It was complete chaos. Nearly every book was turned on its side, upside down, or dropped on its spine; pages seemed to be randomly torn from textbooks and strewn about the room. The teacher was sitting in the midst of the chaos mumbling to himself as he flipped through the last intact book.
"Mr. Sparrow?" Roxas said, cautiously stepping into the room. "Are you…"
"Out!" the dreadlocked man said, then turned back to his book. "No one can find it unless they know where it is… and if they've forgotten…"
"Is everything…"
"BARBOSSA!" Sparrow screamed. "That bastard stole my rum!"
« Excusez-moi, professeur ? » Riku asked, standing in the open door behind Roxas.

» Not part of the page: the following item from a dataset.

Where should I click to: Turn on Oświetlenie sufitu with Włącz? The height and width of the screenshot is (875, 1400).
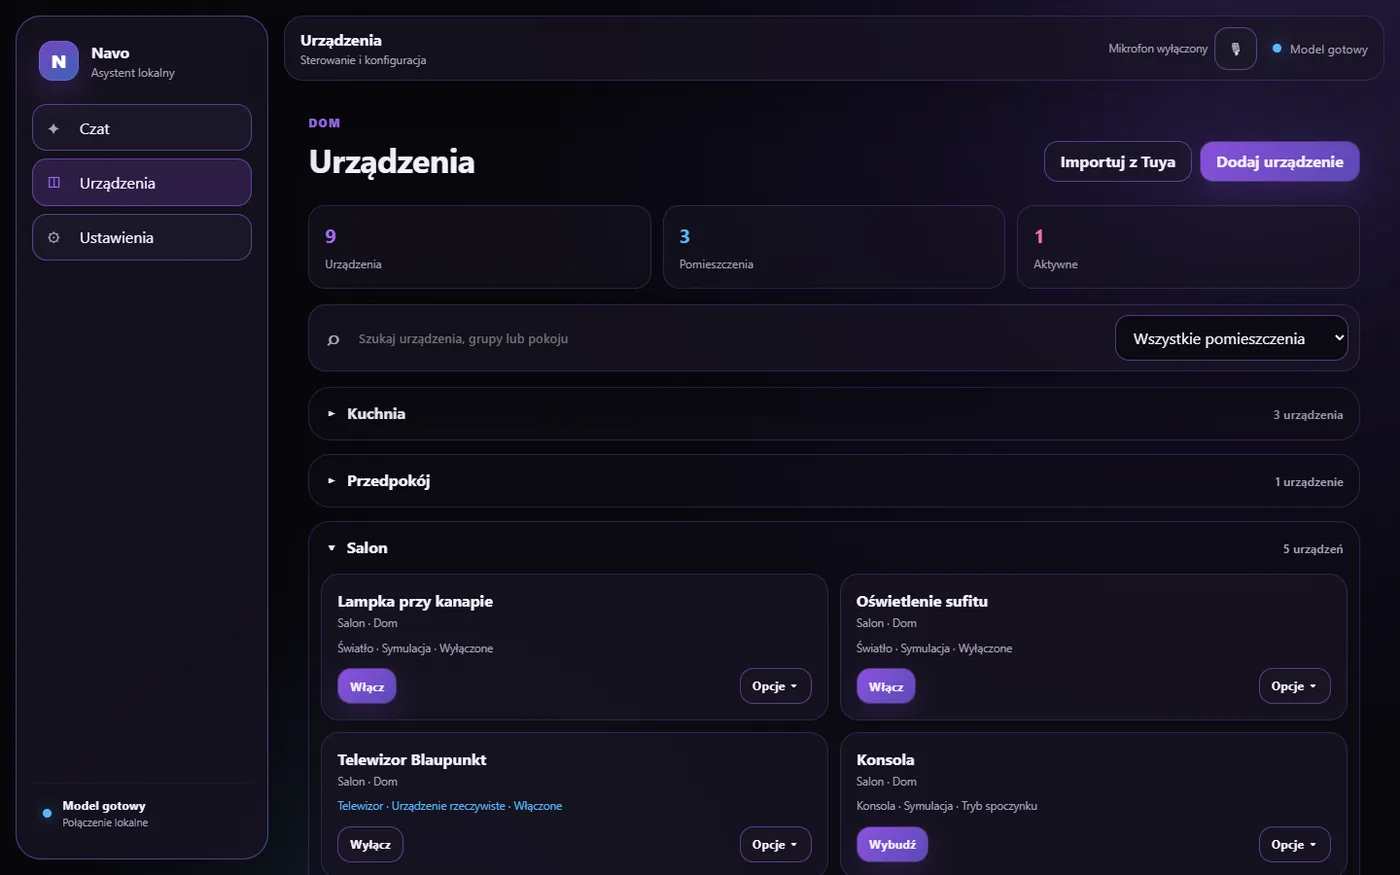pos(886,686)
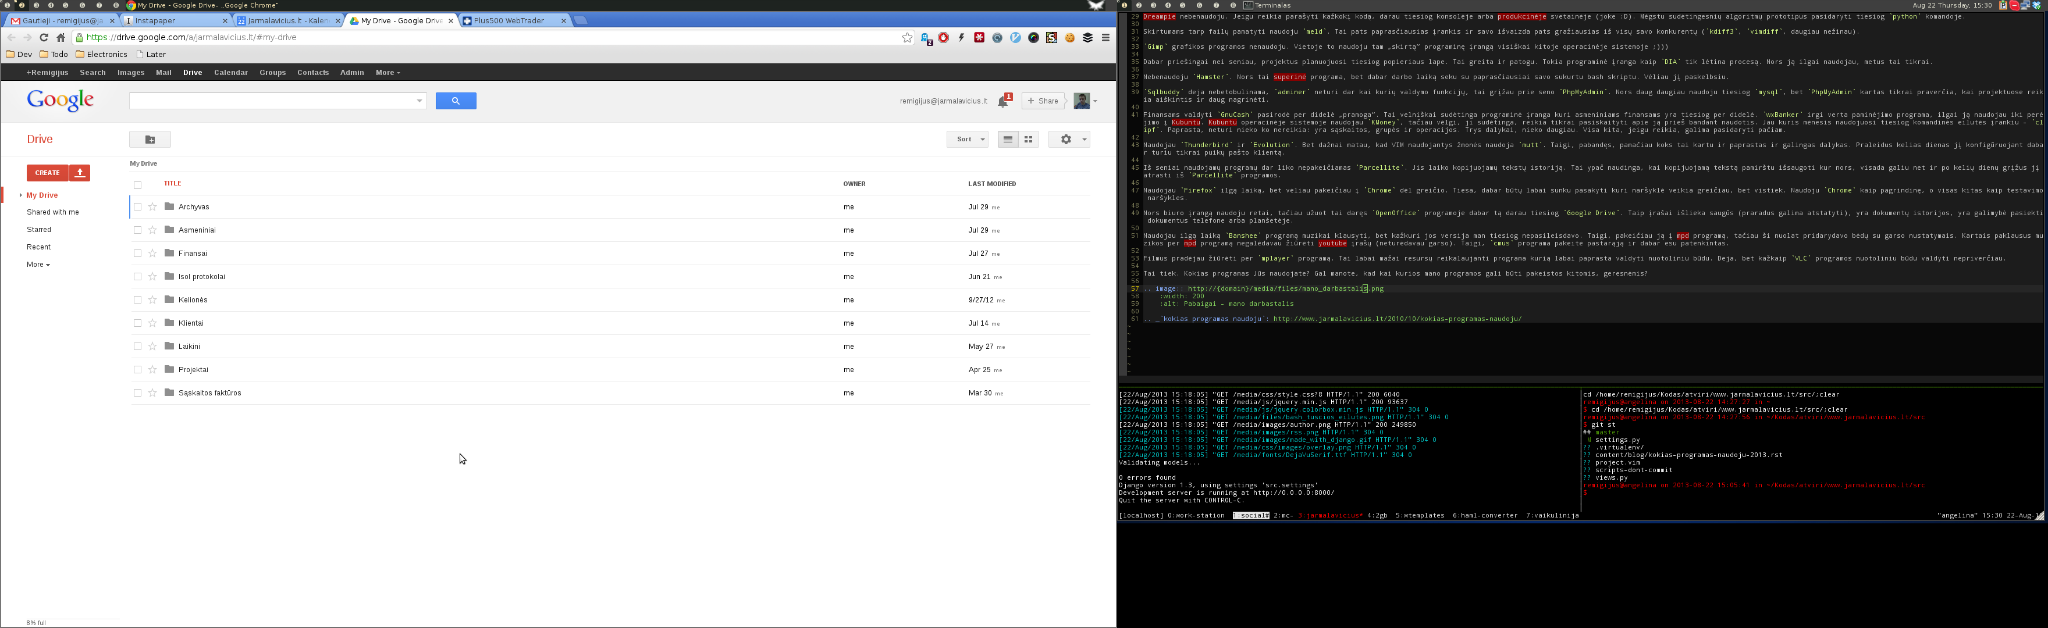The height and width of the screenshot is (628, 2048).
Task: Bookmark this page with the star icon
Action: point(907,37)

"Don't talk that pansy language at me, boy! Fetch me some rum!"
Riku stood stupidly in the door, then ventured a glance at Roxas. "Do you…"
Roxas just smiled meanly. He wasn't about to give Riku any help after the way the silver-haired boy had acted yesterday. It might have been just a little bit mean-spirited, but Roxas didn't feel too bad.
"Here's your rum, Captain," Yuffie said as she slipped between the two boys. "And I'd like to suggest that we have a quick field trip to the courtyard for today's class."
"Not without my personal effects," Sparrow got to his feet and grabbed a crumpled hat off the desk, then looked around confusedly for his sword.
"Right here." Yuffie said, brandishing what looked like a fairly ancient sword. "And your pistol is underneath the third stack of books from the right."
"Very well then." Sparrow stumbled drunkenly to the door. "A wedding! I love weddings!"
"No one's getting married, Captain." Yuffie said as she propped him up on the doorframe. "Unless Roxas and Riku have kissed and made up…"
"No!" Both boys half-yelled the denial, and Yuffie smirked at them. "Thought not."
"Very well then. Drinks all 'round!"
- -
As Yuffie had planned, the rest of the class was spent in the courtyard under the trees or on the benches; no actual French was in any way learned, spoken, or even thought about during the class. Except for Riku, and, really, Roxas tried not to think about him too much.
Roxas had mainly kept to himself as they were outside, though Yuffie had come over and talked with him for part of it. She spent most of the class mollifying their crazy teacher: he seemed to have an endless capacity for drinking rum in copious quantities, though somehow Yuffie had managed to get him to branch out into vodka. How Yuffie (an underage minor whose license had been revoked) had been getting all of the liquor on school grounds no one knew—but then, no one really wanted to know either. She was taking bribes to bring more in for lunch, but Roxas didn't bother. He knew Axel and Larxene would probably already have had plenty by lunch; they didn't need any more.
On the subject of lunch, he was starting to get hungry. He would have asked someone when lunch started, but… he was curled up in the sun using his backpack as a pillow, and he really didn't feel like moving. He'd forgotten how much he loved being in the sunshine. Cloud had signed him up for volunteer hours and a job all of the last summer, and almost everything he'd done had been inside.
A shadow fell over his face. "Bit late to be working on your tan, blondie. Summer's come and gone." There was no mistaking Axel's voice, nor the shadow he cast as Roxas opened his eyes.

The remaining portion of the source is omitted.